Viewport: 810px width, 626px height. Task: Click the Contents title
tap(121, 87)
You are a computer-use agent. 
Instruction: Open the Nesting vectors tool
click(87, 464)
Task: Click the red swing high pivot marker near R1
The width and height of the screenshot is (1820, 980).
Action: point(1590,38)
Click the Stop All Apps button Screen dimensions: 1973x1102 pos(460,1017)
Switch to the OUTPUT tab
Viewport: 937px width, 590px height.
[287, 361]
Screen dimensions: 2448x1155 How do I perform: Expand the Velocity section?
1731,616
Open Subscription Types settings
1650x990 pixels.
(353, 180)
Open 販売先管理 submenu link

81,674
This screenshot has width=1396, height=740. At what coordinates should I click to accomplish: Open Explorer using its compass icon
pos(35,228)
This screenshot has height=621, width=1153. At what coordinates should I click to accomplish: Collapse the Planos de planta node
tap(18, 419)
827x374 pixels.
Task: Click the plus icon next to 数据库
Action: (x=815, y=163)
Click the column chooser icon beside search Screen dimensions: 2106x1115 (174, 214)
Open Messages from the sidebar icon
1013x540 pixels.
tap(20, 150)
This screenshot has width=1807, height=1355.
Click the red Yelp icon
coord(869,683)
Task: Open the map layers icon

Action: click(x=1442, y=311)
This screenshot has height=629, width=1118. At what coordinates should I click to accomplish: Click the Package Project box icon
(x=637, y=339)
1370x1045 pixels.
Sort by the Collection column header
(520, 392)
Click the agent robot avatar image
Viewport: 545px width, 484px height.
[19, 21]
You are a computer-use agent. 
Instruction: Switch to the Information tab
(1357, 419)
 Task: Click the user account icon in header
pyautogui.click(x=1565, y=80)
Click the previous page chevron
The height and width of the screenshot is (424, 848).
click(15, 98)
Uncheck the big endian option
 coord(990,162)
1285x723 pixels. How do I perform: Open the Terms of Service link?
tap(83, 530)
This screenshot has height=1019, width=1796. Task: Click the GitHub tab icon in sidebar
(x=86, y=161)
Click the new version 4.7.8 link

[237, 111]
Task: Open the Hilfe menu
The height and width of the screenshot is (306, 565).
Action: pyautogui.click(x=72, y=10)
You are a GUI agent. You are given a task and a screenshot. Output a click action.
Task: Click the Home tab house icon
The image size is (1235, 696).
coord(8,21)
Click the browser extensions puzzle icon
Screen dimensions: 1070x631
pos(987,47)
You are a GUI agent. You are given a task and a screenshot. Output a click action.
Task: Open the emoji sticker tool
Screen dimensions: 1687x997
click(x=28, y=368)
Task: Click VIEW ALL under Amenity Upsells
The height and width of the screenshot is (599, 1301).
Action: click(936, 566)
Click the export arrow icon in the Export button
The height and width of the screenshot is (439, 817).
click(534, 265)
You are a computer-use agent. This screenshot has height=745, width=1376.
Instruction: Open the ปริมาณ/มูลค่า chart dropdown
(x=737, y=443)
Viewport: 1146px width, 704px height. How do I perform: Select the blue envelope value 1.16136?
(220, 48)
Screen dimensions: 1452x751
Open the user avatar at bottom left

* [PROBLEM DETAILS] Every entry should be retyped exactly as it appears.

* [EXPECTED OUTPUT]
Viewport: 810px width, 626px height. Task: Click the Contents title
tap(121, 87)
You are a computer-use agent. 
Instruction: Open the Nesting vectors tool
click(87, 464)
Task: Click the red swing high pivot marker near R1
The width and height of the screenshot is (1820, 980).
Action: point(1590,38)
Click the Stop All Apps button Screen dimensions: 1973x1102 pos(460,1017)
Switch to the OUTPUT tab
Viewport: 937px width, 590px height.
[287, 361]
Screen dimensions: 2448x1155 How do I perform: Expand the Velocity section?
1731,616
Open Subscription Types settings
1650x990 pixels.
(353, 180)
Open 販売先管理 submenu link

81,674
This screenshot has width=1396, height=740. At what coordinates should I click to accomplish: Open Explorer using its compass icon
pos(35,228)
This screenshot has height=621, width=1153. At what coordinates should I click to accomplish: Collapse the Planos de planta node
tap(18, 419)
827x374 pixels.
Task: Click the plus icon next to 数据库
Action: (x=815, y=163)
Click the column chooser icon beside search Screen dimensions: 2106x1115 (174, 214)
Open Messages from the sidebar icon
1013x540 pixels.
tap(20, 150)
This screenshot has width=1807, height=1355.
Click the red Yelp icon
coord(869,683)
Task: Open the map layers icon

Action: click(x=1442, y=311)
This screenshot has height=629, width=1118. At what coordinates should I click to accomplish: Click the Package Project box icon
(x=637, y=339)
1370x1045 pixels.
Sort by the Collection column header
(520, 392)
Click the agent robot avatar image
Viewport: 545px width, 484px height.
[19, 21]
You are a computer-use agent. 
Instruction: Switch to the Information tab
(1357, 419)
 Task: Click the user account icon in header
pyautogui.click(x=1565, y=80)
Click the previous page chevron
The height and width of the screenshot is (424, 848).
click(15, 98)
Uncheck the big endian option
 coord(990,162)
1285x723 pixels. How do I perform: Open the Terms of Service link?
tap(83, 530)
This screenshot has height=1019, width=1796. Task: Click the GitHub tab icon in sidebar
(x=86, y=161)
Click the new version 4.7.8 link

[237, 111]
Task: Open the Hilfe menu
The height and width of the screenshot is (306, 565).
Action: pyautogui.click(x=72, y=10)
You are a GUI agent. You are given a task and a screenshot. Output a click action.
Task: Click the Home tab house icon
The image size is (1235, 696).
coord(8,21)
Click the browser extensions puzzle icon
Screen dimensions: 1070x631
pos(987,47)
You are a GUI agent. You are given a task and a screenshot. Output a click action.
Task: Open the emoji sticker tool
Screen dimensions: 1687x997
click(x=28, y=368)
Task: Click VIEW ALL under Amenity Upsells
The height and width of the screenshot is (599, 1301).
Action: click(936, 566)
Click the export arrow icon in the Export button
The height and width of the screenshot is (439, 817).
click(534, 265)
You are a computer-use agent. This screenshot has height=745, width=1376.
Instruction: Open the ปริมาณ/มูลค่า chart dropdown
(x=737, y=443)
Viewport: 1146px width, 704px height. How do I perform: Select the blue envelope value 1.16136?
(220, 48)
Screen dimensions: 1452x751
Open the user avatar at bottom left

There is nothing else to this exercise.